From the entries below, transcribe exactly the lines between the line holding "Screenshot is 644x2576." and the line holding "Главная (232, 8)", inclusive; skip all other lines.

((

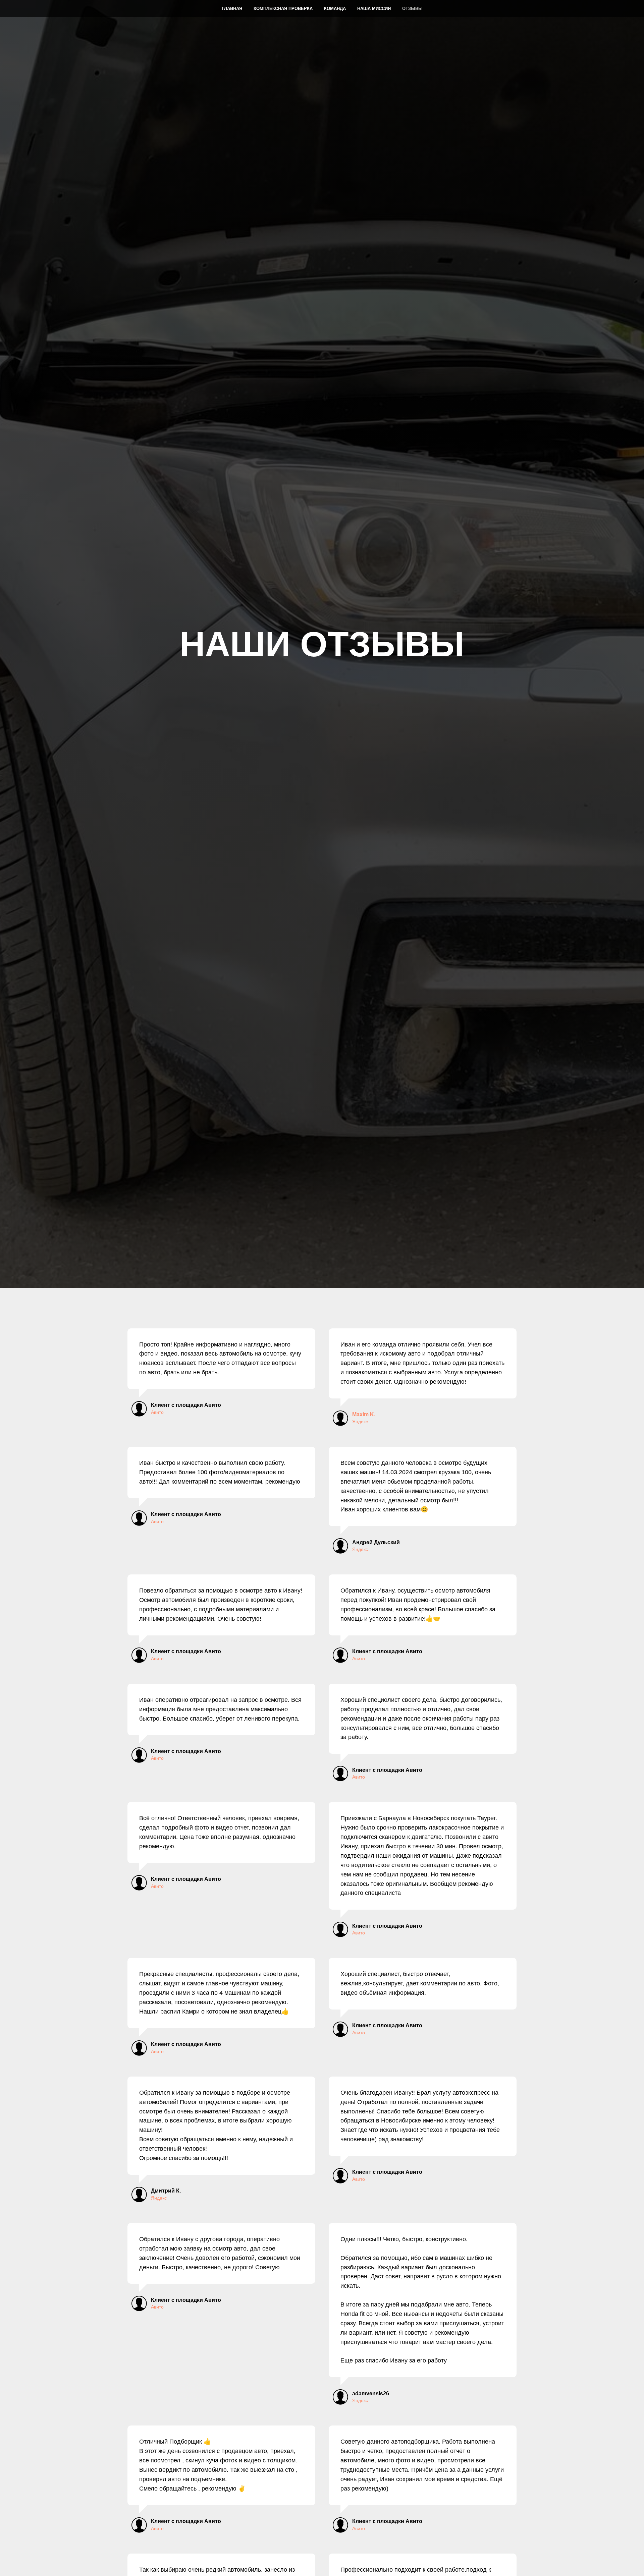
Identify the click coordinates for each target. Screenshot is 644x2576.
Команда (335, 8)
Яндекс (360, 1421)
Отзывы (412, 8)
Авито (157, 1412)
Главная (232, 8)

))
((

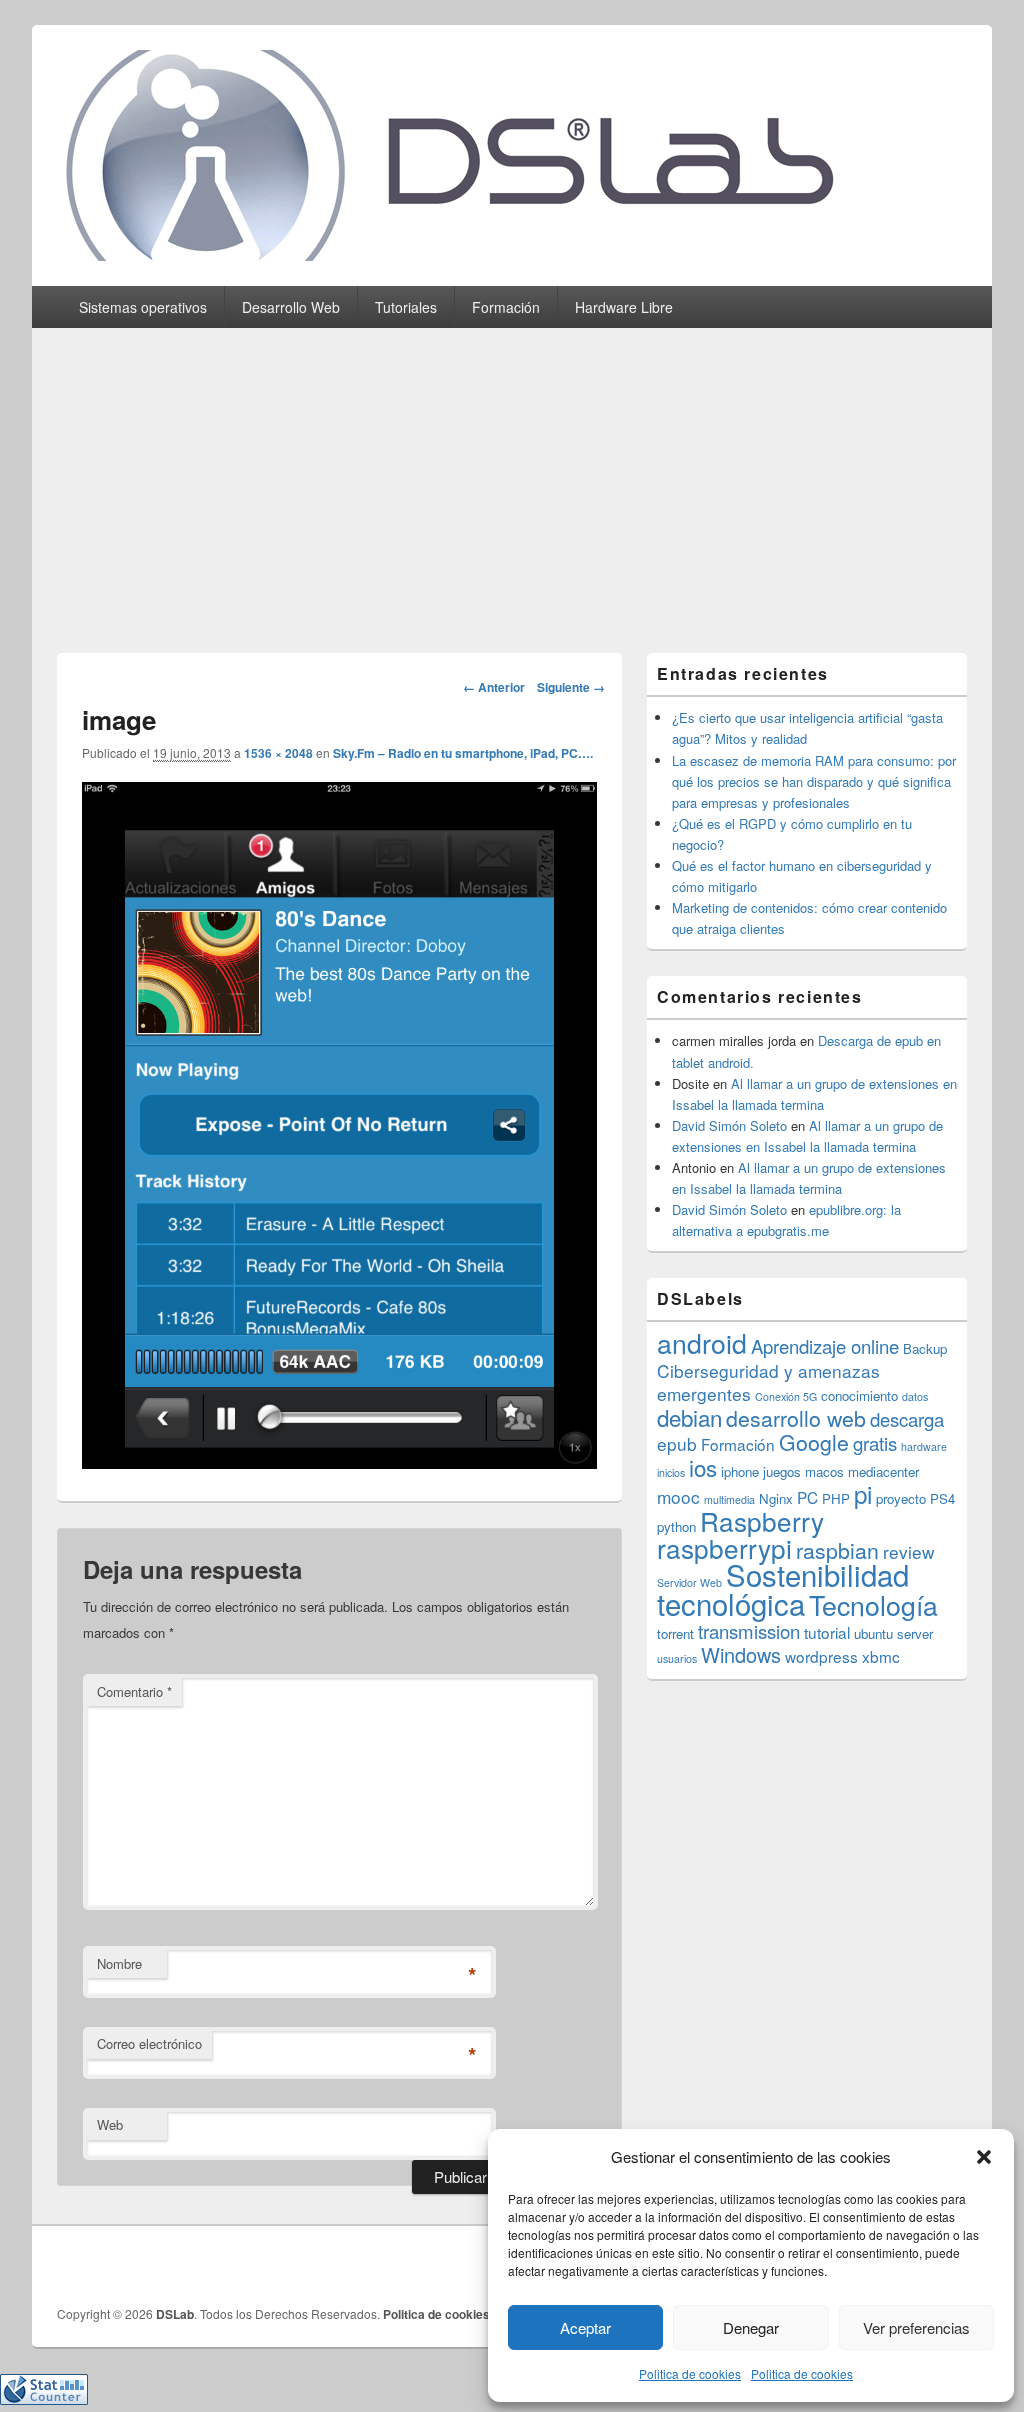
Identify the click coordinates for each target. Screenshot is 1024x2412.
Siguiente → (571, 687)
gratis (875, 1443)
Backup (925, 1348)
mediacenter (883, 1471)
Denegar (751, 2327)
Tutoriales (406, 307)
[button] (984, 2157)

))

WRITTEN REPLY:
Identify the click coordinates for each target. Screenshot is 644x2576.
Команда (335, 8)
Яндекс (360, 1421)
Отзывы (412, 8)
Авито (157, 1412)
Главная (232, 8)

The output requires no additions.